• _Goal of the exercise_
Reproduce the data word for word, from its first line through the line containing "Expand the calendar", including both of those lines.

----

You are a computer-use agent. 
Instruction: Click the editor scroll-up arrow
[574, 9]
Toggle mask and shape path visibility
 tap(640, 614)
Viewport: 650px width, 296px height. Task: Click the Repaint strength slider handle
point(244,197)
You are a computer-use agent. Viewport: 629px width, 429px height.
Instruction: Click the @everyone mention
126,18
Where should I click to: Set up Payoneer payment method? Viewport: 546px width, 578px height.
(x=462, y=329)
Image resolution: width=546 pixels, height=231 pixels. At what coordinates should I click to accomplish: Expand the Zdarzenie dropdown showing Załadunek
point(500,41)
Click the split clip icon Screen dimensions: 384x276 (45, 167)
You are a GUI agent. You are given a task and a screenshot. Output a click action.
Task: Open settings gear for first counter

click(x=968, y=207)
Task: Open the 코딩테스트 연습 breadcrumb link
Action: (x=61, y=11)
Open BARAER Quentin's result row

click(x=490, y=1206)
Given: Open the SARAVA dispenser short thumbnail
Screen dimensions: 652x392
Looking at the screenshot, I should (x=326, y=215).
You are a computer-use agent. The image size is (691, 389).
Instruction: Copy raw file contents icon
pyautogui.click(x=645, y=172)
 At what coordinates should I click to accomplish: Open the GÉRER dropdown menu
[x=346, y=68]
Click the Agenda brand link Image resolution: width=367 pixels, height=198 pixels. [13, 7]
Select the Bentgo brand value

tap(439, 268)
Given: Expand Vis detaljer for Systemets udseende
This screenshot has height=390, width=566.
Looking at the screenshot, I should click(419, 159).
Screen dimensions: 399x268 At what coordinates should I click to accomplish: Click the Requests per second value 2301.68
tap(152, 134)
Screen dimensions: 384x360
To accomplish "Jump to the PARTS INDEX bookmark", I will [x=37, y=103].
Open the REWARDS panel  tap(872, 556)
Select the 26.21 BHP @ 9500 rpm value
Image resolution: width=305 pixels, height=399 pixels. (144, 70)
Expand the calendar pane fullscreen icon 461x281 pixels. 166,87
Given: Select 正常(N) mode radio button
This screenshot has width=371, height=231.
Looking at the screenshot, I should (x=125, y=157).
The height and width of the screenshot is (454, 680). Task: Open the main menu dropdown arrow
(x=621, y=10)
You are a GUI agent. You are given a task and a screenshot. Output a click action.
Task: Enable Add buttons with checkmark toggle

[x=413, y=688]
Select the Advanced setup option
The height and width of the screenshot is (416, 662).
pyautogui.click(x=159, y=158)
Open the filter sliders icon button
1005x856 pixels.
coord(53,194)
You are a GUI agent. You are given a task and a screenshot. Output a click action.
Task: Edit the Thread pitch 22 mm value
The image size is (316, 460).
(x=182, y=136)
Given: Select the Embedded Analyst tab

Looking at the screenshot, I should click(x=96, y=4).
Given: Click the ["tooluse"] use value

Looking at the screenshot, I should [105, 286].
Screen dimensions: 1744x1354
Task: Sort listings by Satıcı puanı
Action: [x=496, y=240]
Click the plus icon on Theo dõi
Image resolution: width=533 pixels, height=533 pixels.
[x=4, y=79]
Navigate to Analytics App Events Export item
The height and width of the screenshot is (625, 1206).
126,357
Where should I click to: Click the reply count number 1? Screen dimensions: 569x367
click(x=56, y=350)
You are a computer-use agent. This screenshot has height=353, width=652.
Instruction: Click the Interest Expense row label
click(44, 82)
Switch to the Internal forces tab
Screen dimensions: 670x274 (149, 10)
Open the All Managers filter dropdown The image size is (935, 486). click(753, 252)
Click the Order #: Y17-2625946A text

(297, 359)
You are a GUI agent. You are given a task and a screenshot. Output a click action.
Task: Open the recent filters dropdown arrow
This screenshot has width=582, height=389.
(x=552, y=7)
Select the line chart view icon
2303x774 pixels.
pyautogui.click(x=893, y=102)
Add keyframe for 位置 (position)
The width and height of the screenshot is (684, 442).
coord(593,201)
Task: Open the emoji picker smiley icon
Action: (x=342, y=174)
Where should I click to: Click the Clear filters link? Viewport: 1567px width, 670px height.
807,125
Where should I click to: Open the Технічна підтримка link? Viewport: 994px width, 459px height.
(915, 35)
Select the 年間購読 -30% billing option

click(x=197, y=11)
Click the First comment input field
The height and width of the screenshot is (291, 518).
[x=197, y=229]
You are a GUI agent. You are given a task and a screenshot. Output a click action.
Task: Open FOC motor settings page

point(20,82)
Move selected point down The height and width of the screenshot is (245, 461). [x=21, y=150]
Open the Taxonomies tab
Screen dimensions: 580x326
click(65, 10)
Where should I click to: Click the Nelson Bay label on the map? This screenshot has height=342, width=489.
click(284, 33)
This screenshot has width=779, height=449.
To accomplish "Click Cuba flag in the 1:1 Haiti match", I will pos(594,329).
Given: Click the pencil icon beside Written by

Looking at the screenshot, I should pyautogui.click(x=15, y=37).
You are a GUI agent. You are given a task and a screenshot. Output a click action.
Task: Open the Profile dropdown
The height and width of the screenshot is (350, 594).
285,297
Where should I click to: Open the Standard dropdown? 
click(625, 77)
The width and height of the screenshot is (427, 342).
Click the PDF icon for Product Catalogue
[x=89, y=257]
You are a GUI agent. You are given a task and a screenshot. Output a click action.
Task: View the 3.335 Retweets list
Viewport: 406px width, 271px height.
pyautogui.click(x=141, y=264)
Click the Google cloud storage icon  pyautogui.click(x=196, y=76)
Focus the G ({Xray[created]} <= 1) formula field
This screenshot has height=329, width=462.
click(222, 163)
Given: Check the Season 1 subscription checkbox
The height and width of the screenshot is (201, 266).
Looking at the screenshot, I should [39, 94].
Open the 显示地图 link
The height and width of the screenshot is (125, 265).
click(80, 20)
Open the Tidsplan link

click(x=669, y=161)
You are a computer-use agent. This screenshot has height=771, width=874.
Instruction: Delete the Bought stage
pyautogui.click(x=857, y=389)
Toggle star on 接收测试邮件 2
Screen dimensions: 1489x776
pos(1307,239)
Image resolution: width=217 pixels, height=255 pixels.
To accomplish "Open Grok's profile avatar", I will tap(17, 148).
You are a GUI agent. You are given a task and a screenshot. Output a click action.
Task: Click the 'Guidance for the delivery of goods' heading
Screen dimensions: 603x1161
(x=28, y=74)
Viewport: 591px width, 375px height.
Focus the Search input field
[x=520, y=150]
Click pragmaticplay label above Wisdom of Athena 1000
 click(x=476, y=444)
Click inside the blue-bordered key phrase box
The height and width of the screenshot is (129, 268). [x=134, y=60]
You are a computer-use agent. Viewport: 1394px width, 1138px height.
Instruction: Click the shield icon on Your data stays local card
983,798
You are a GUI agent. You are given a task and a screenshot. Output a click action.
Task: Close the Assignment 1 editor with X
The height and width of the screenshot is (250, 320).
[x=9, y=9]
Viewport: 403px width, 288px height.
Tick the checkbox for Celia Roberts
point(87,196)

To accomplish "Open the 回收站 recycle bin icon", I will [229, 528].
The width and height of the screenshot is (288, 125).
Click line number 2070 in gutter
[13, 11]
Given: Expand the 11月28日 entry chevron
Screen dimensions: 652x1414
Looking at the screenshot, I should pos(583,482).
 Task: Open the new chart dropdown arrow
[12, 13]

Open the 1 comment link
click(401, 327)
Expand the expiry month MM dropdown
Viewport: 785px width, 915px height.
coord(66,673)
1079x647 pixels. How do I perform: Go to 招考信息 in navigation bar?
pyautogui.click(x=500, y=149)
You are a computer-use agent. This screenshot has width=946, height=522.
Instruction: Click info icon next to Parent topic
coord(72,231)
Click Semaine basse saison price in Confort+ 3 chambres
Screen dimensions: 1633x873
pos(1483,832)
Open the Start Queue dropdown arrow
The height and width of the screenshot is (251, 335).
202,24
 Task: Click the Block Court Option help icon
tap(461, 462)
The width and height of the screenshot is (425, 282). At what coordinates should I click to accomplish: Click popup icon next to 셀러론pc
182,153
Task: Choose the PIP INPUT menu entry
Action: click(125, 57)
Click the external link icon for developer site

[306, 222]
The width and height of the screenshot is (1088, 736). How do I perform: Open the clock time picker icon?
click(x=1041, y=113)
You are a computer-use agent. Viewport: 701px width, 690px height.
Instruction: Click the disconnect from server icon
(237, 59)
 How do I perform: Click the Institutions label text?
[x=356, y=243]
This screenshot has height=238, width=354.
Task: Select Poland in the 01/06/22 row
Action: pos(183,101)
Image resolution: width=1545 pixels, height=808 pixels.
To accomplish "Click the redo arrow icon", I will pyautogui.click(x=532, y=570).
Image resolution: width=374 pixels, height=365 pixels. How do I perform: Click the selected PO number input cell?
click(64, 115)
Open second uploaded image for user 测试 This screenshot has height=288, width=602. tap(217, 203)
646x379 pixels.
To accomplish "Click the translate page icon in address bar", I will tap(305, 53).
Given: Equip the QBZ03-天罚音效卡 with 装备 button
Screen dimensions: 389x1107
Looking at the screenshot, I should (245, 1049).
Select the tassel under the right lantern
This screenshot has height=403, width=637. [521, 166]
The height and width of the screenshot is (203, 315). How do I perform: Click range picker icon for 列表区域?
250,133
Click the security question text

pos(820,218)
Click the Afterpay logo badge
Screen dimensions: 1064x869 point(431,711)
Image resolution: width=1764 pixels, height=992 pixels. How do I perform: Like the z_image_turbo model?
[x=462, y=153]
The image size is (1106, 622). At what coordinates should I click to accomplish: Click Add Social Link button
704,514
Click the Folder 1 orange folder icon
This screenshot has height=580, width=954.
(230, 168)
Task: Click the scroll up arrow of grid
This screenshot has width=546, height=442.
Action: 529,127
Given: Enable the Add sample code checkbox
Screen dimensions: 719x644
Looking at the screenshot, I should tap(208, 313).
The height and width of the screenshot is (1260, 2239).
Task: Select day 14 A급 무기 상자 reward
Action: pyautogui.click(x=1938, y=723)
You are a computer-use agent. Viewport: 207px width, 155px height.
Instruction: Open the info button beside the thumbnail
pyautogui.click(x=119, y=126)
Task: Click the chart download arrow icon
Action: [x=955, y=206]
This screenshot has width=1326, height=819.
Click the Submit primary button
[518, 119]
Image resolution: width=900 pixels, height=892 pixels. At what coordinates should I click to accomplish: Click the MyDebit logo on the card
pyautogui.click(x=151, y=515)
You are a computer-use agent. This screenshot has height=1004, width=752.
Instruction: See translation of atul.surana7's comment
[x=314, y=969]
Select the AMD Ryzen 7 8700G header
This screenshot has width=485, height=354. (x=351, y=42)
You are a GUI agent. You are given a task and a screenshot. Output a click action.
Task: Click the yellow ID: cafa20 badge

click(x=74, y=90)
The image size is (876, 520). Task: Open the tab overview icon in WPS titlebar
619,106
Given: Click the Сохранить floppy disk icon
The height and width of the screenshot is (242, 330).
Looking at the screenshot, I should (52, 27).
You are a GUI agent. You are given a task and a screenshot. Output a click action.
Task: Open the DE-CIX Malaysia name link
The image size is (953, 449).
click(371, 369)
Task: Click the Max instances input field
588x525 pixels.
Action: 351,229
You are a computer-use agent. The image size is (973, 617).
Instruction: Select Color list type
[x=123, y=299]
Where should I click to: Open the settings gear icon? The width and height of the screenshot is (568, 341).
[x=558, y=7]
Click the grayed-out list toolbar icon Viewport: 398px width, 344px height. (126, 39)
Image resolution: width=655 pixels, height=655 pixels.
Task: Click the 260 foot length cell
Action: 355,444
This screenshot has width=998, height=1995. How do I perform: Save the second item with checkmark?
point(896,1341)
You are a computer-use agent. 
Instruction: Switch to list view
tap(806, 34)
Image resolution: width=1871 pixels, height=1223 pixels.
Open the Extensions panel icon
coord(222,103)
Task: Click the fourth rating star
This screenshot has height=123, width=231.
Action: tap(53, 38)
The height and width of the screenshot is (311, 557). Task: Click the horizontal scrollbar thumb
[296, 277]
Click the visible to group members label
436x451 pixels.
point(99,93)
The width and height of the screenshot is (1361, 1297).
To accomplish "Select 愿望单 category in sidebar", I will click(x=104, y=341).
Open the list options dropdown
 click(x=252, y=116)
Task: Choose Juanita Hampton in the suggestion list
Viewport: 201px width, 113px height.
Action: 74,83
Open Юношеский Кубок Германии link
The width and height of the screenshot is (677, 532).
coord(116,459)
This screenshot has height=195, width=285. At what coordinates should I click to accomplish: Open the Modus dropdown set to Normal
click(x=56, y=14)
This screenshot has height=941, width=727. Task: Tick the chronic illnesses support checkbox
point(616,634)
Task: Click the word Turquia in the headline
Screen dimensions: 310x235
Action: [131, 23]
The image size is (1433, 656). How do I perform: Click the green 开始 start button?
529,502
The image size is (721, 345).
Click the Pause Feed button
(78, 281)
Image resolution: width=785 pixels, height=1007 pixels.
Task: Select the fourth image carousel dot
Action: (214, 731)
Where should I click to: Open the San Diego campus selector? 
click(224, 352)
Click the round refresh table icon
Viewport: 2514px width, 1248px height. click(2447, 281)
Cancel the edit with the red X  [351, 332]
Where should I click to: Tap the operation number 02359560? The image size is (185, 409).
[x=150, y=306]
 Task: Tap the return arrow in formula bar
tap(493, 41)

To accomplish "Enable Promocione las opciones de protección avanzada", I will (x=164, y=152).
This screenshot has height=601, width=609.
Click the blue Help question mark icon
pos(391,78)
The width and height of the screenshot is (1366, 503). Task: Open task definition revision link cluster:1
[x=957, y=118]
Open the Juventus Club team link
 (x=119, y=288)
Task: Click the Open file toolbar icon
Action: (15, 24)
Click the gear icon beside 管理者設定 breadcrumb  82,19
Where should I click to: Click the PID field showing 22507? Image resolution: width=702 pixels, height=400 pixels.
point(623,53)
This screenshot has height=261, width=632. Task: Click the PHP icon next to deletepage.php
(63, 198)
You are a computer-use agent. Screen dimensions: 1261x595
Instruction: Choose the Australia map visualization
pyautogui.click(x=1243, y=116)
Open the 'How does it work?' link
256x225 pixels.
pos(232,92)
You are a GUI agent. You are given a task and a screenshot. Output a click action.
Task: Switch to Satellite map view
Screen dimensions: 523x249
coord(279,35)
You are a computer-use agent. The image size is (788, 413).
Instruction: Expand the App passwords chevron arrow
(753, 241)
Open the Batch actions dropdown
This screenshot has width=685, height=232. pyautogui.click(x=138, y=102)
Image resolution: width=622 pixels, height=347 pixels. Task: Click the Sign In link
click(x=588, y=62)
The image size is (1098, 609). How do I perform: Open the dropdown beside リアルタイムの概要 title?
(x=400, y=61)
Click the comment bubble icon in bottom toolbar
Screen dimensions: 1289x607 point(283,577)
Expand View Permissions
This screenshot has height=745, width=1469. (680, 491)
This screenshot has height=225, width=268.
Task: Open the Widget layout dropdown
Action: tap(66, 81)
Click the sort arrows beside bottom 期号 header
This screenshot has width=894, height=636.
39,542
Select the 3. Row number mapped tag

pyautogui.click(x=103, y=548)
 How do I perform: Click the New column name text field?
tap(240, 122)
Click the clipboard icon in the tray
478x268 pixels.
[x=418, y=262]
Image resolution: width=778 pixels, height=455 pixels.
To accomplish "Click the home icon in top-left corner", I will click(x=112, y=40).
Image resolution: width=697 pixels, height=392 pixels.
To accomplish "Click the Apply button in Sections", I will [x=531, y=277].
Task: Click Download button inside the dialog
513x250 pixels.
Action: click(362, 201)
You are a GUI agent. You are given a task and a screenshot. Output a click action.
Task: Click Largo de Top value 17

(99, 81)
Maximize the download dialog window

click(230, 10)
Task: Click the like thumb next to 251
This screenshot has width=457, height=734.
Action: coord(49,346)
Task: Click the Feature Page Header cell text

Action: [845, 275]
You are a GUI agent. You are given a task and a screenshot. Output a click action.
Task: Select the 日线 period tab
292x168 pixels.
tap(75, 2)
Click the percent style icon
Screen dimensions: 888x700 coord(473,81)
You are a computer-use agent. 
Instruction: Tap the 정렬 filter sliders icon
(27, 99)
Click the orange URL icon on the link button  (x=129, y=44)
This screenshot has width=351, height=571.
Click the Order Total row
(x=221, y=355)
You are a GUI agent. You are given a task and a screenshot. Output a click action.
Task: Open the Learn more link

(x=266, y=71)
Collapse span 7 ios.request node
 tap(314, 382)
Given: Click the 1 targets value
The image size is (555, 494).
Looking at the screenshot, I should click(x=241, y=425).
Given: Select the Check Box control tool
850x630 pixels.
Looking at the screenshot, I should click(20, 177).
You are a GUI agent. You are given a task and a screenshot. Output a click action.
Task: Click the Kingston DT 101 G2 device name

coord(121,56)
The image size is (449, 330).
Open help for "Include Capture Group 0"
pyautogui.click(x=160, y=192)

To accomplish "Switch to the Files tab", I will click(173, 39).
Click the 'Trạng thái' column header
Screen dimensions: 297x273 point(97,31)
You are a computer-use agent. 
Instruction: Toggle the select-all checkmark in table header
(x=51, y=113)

----

• _Complete output_
You are a computer-use agent. 
Instruction: Click the editor scroll-up arrow
[574, 9]
Toggle mask and shape path visibility
 tap(640, 614)
Viewport: 650px width, 296px height. Task: Click the Repaint strength slider handle
point(244,197)
You are a computer-use agent. Viewport: 629px width, 429px height.
Instruction: Click the @everyone mention
126,18
Where should I click to: Set up Payoneer payment method? Viewport: 546px width, 578px height.
(x=462, y=329)
Image resolution: width=546 pixels, height=231 pixels. At what coordinates should I click to accomplish: Expand the Zdarzenie dropdown showing Załadunek
point(500,41)
Click the split clip icon Screen dimensions: 384x276 (45, 167)
You are a GUI agent. You are given a task and a screenshot. Output a click action.
Task: Open settings gear for first counter

click(x=968, y=207)
Task: Open the 코딩테스트 연습 breadcrumb link
Action: (x=61, y=11)
Open BARAER Quentin's result row

click(x=490, y=1206)
Given: Open the SARAVA dispenser short thumbnail
Screen dimensions: 652x392
Looking at the screenshot, I should (x=326, y=215).
You are a computer-use agent. The image size is (691, 389).
Instruction: Copy raw file contents icon
pyautogui.click(x=645, y=172)
 At what coordinates should I click to accomplish: Open the GÉRER dropdown menu
[x=346, y=68]
Click the Agenda brand link Image resolution: width=367 pixels, height=198 pixels. [13, 7]
Select the Bentgo brand value

tap(439, 268)
Given: Expand Vis detaljer for Systemets udseende
This screenshot has height=390, width=566.
Looking at the screenshot, I should click(419, 159).
Screen dimensions: 399x268 At what coordinates should I click to accomplish: Click the Requests per second value 2301.68
tap(152, 134)
Screen dimensions: 384x360
To accomplish "Jump to the PARTS INDEX bookmark", I will [x=37, y=103].
Open the REWARDS panel  tap(872, 556)
Select the 26.21 BHP @ 9500 rpm value
Image resolution: width=305 pixels, height=399 pixels. (144, 70)
Expand the calendar pane fullscreen icon 461x281 pixels. 166,87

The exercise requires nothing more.